Watch the New Hampshire debate Friday at 9 p.m. ET on CNN
Viewers voted during the New Hampshire debate using Bing Pulse
Democrats and Republicans voted intensely in favor of their party's candidate
Independents stayed more neutral in their opinions
As New Hampshire Sen. Jeanne Shaheen accused former Sen. Scott Brown of “fear-mongering” on Ebola, Democrats strongly agreed, Republicans completely disagreed, and independent voters stayed neutral.
That’s according to the results of Microsoft Bing Pulse voting, where viewers reacted in real time to the CNN/NH1 New Hampshire Senate debate.
The two candidates squared off on national issues such as Ebola, terror threats, immigration, Obamacare and the minimum wage. Democrats and Republicans intensely favored the view of their party’s candidate, naturally disagreeing when the opponent retorted.

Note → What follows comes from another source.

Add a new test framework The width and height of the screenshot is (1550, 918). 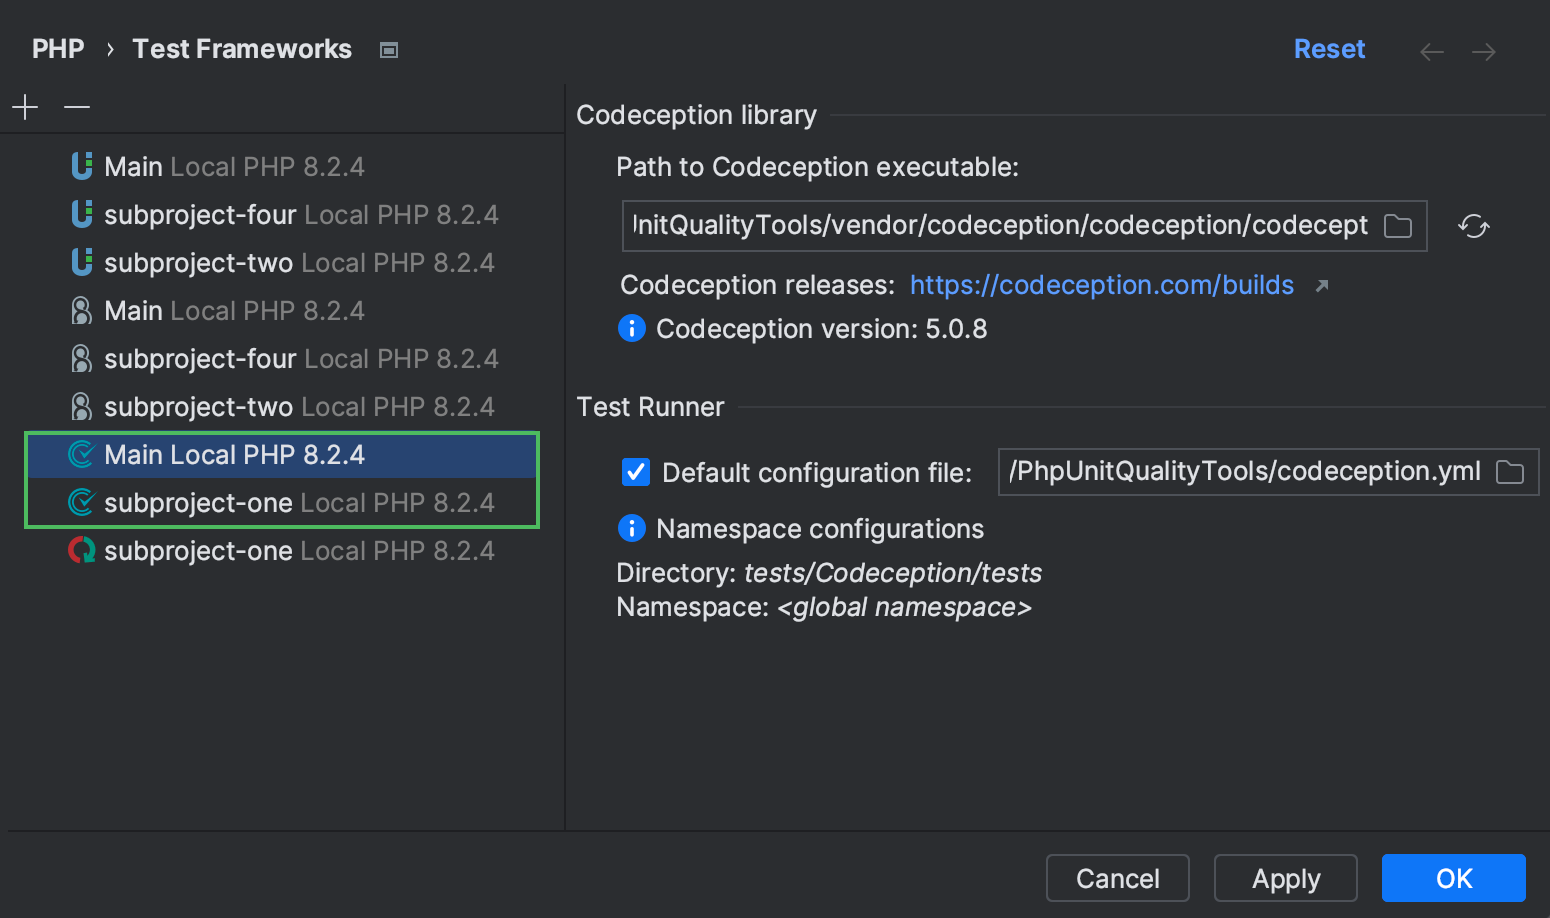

Independents, however, remained true to their individuality, by overall not aligning with a particular party or candidate.

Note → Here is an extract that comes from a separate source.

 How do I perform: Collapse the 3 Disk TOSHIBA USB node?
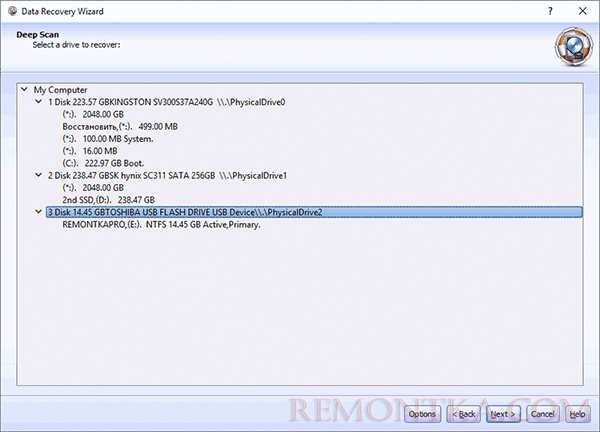tap(38, 212)
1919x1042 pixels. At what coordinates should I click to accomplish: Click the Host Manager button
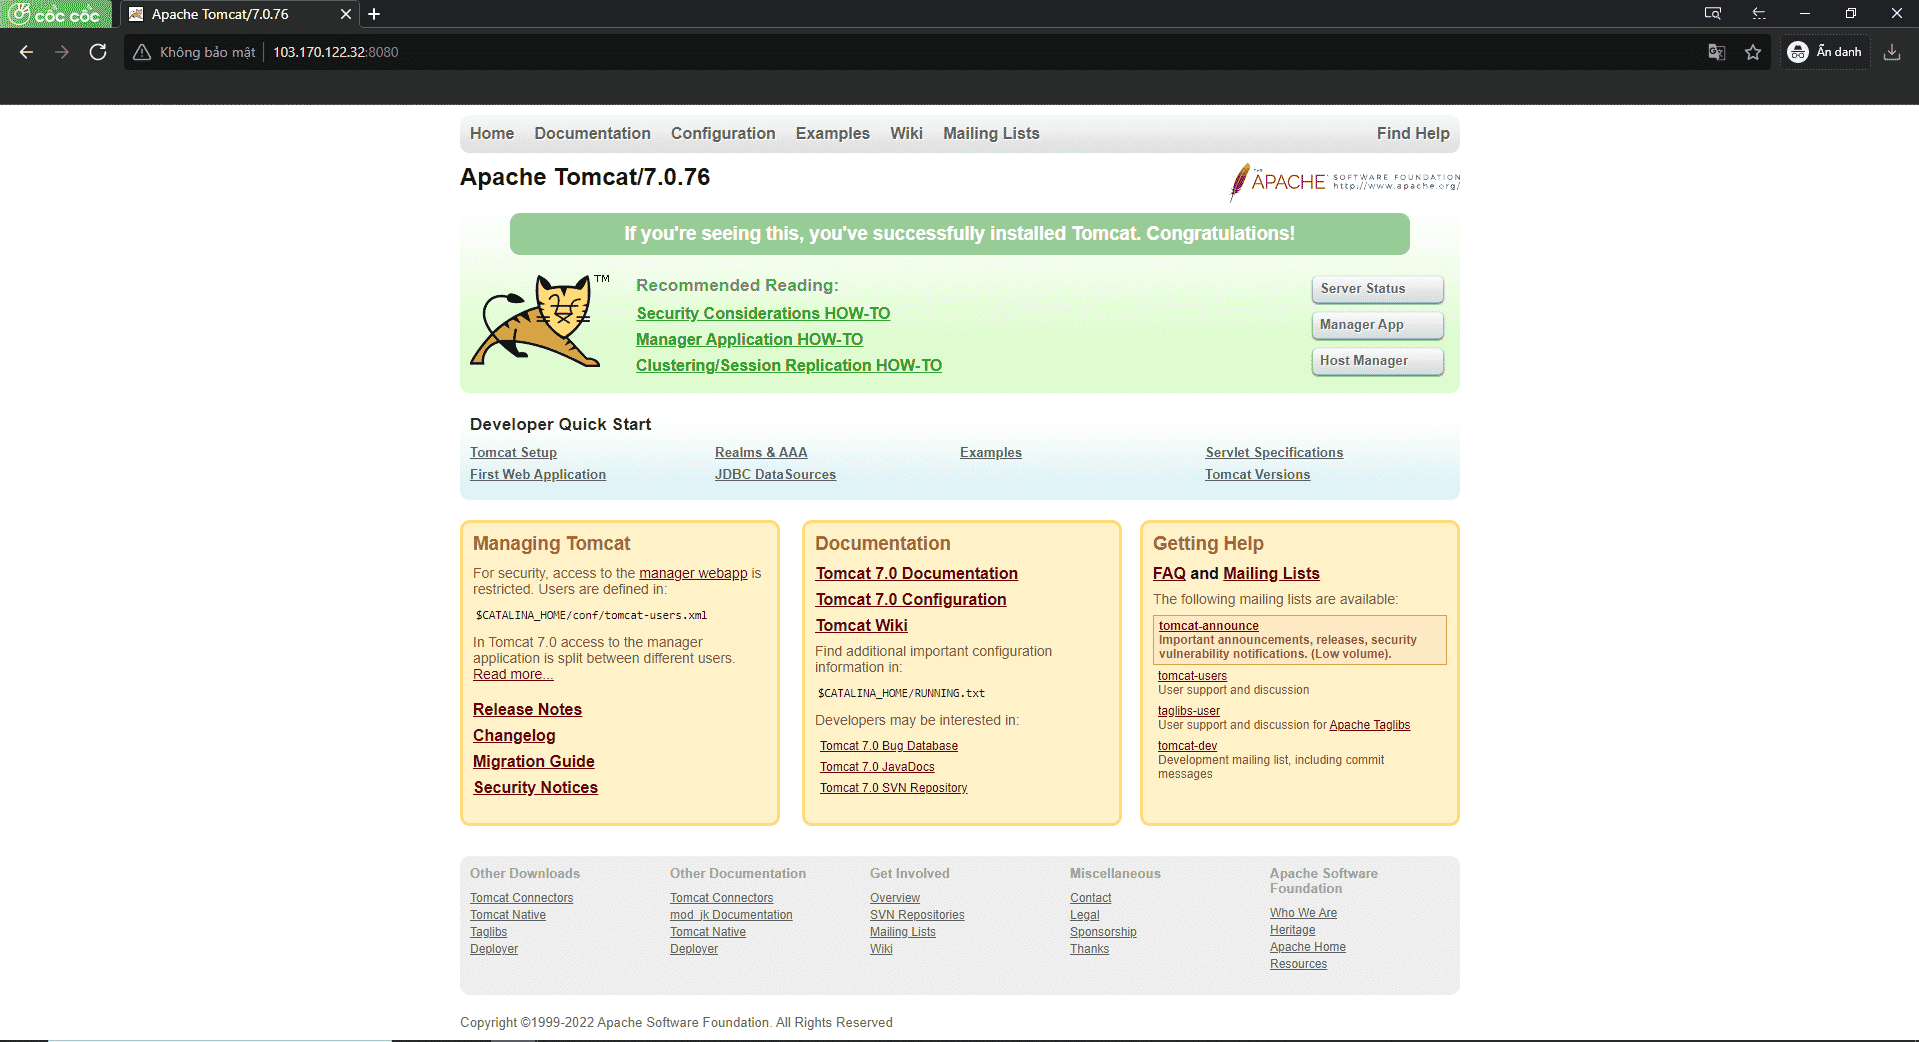point(1377,361)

Brown blasted President Barack Obama’s handling of the Ebola outbreak, saying if Romney were leading the nation, he would have minimized the threat and would have had a “clear and concise plan.” Those words caused Republicans to strongly agree, while independents agreed less intensely in Brown’s favor.

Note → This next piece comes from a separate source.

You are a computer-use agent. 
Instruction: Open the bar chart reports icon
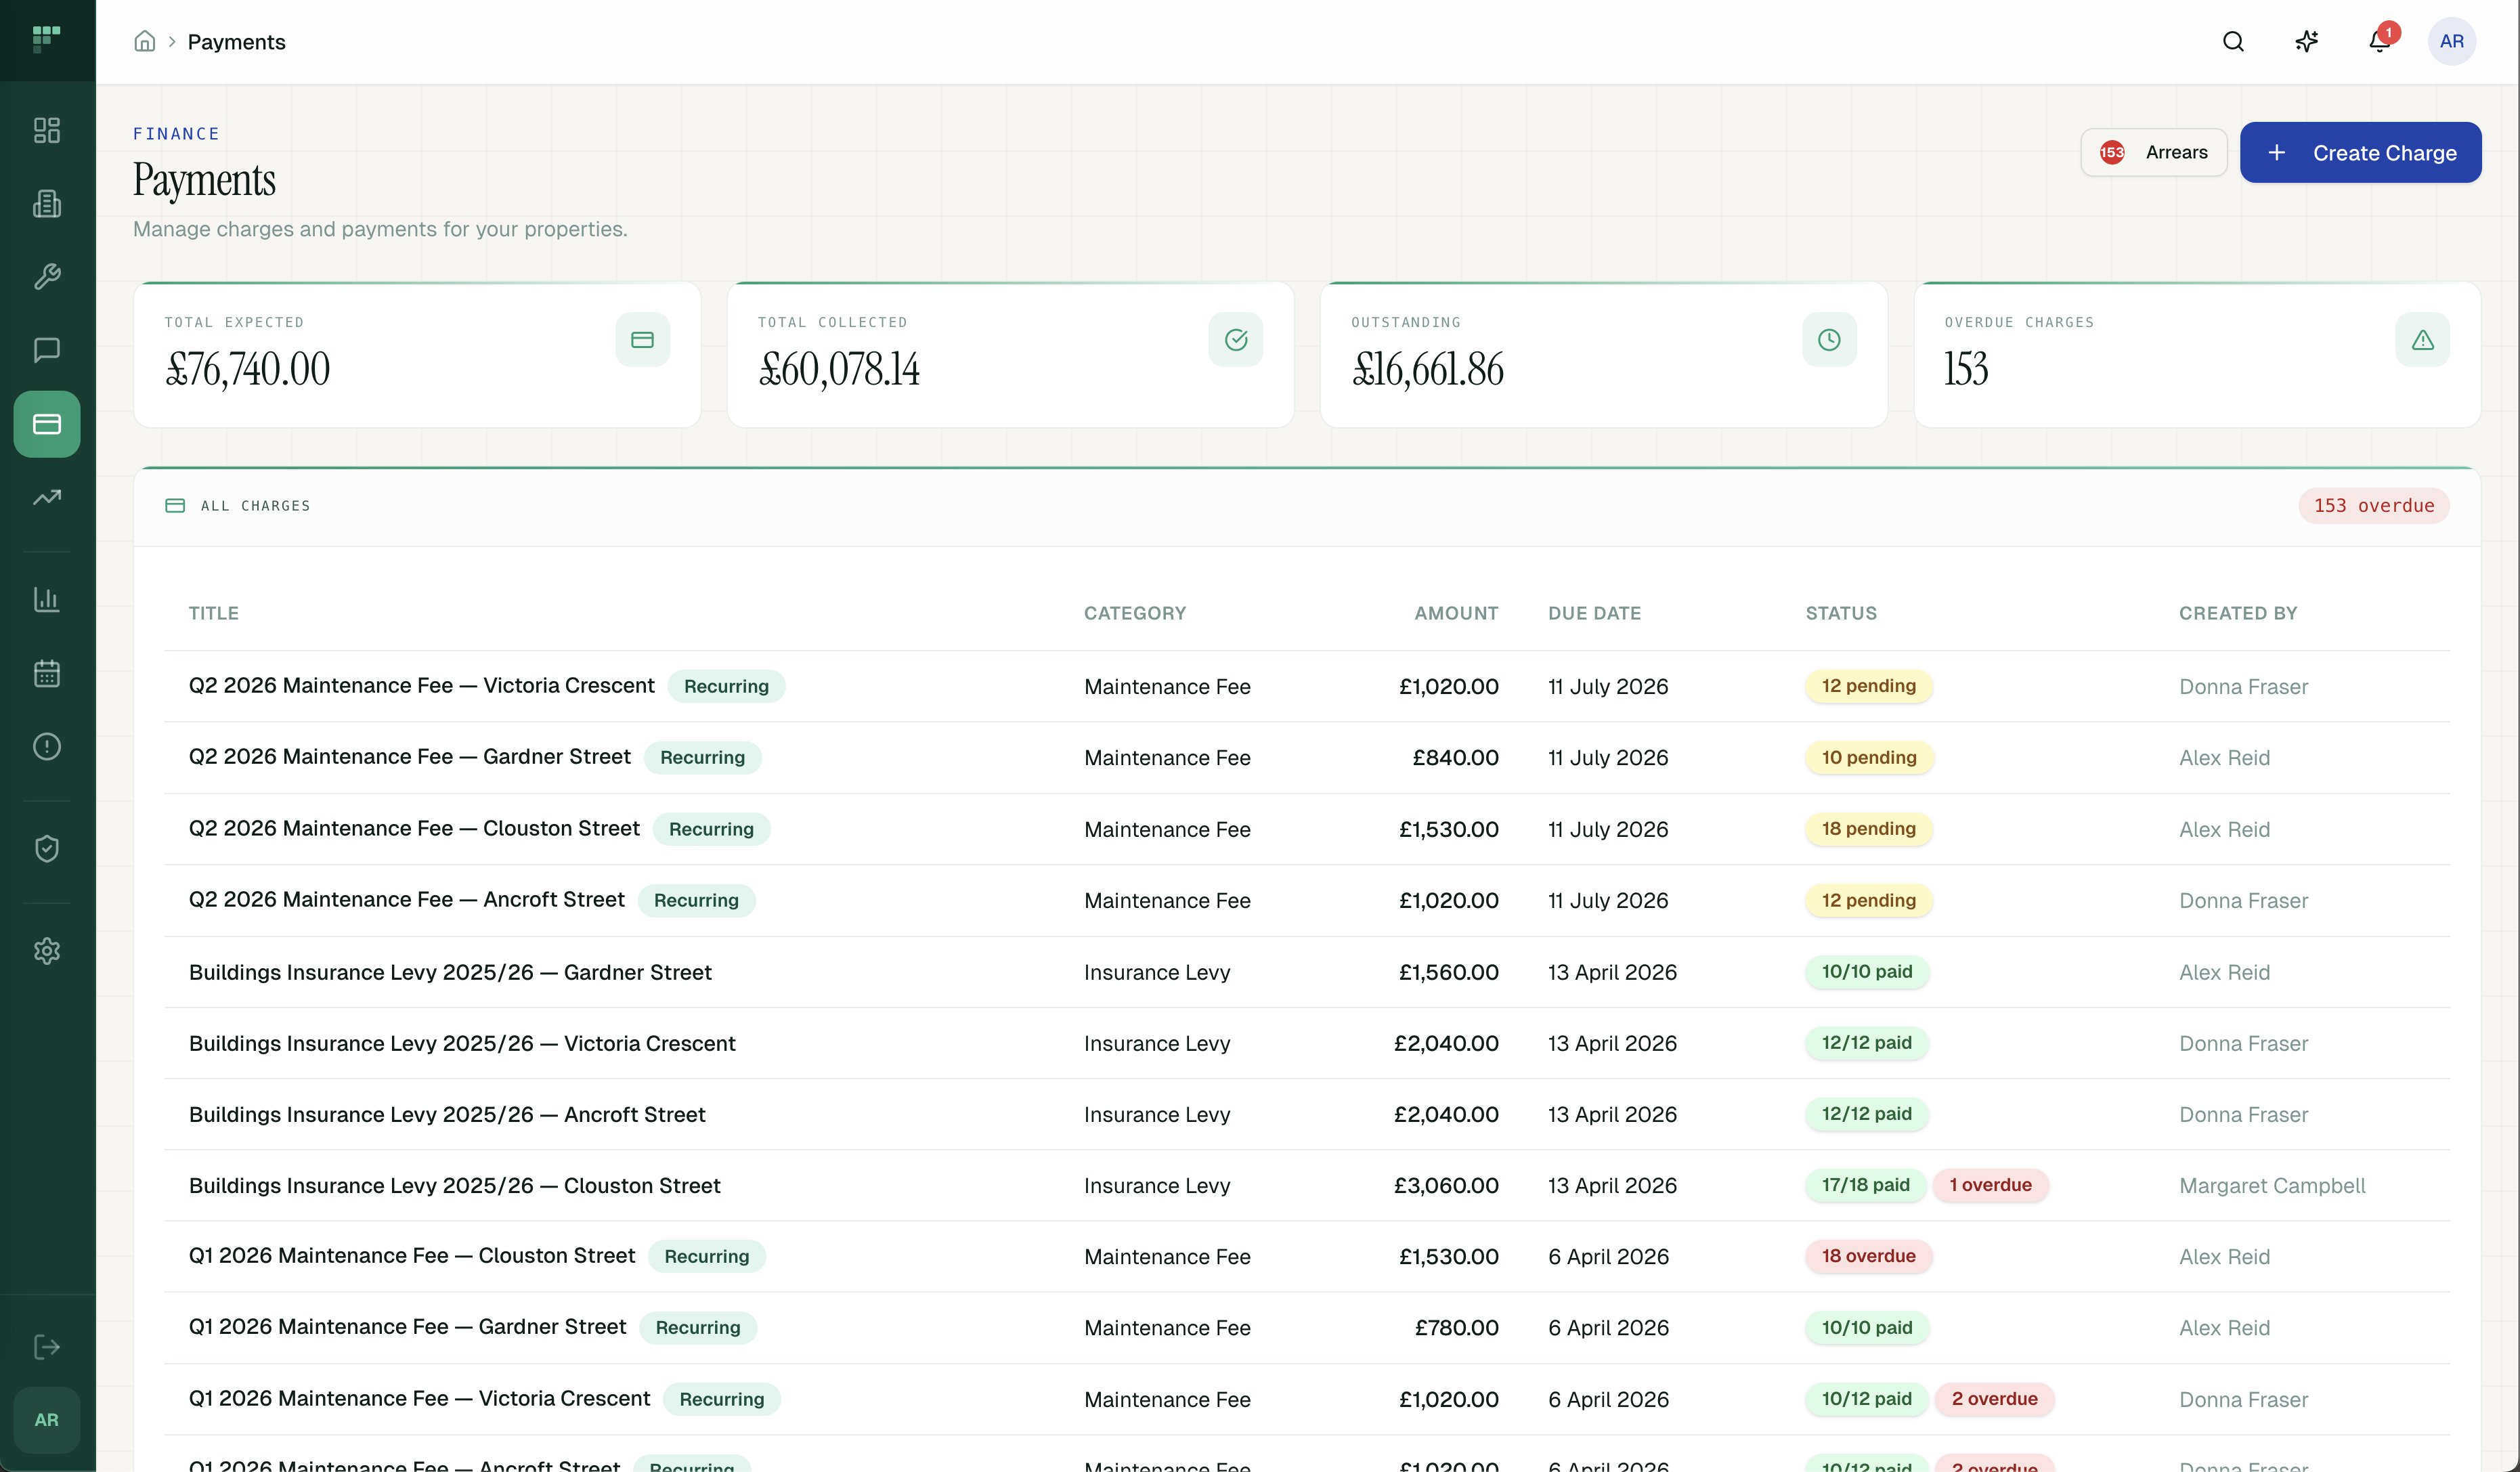click(x=46, y=600)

When the debate turned to ISIS, independents aligned more with Democrats. Both groups agreed with Shaheen when she supported Obama’s decision not to send U.S. ground troops to the Middle East.
New Hampshire is known for its independent voters, who in September accounted for 43% of the state’s electorate. The number of independent voters participating in Pulse was even higher, representing about two-thirds of participants.
When the results are broken down by gender, men and women did not line up on the same wavelength.
Men and women both agreed when Brown criticized Shaheen for voting with Obama, but the genders diverged when Shaheen defended her support of the minimum wage, with women showing higher support.
The highest volume of voting occurred after debate moderator Wolf Blitzer asked Brown whether he supports raising the minimum wage, and Brown referenced a time when he worked a minimum-wage job. “My first job was at Dunkin’ Donuts cleaning the grease trap,” recalled Brown. “I still remember what the smell is.”
New Hampshire was represented well in the Pulse audience, with 63% of participants saying they are registered voters of the Granite State.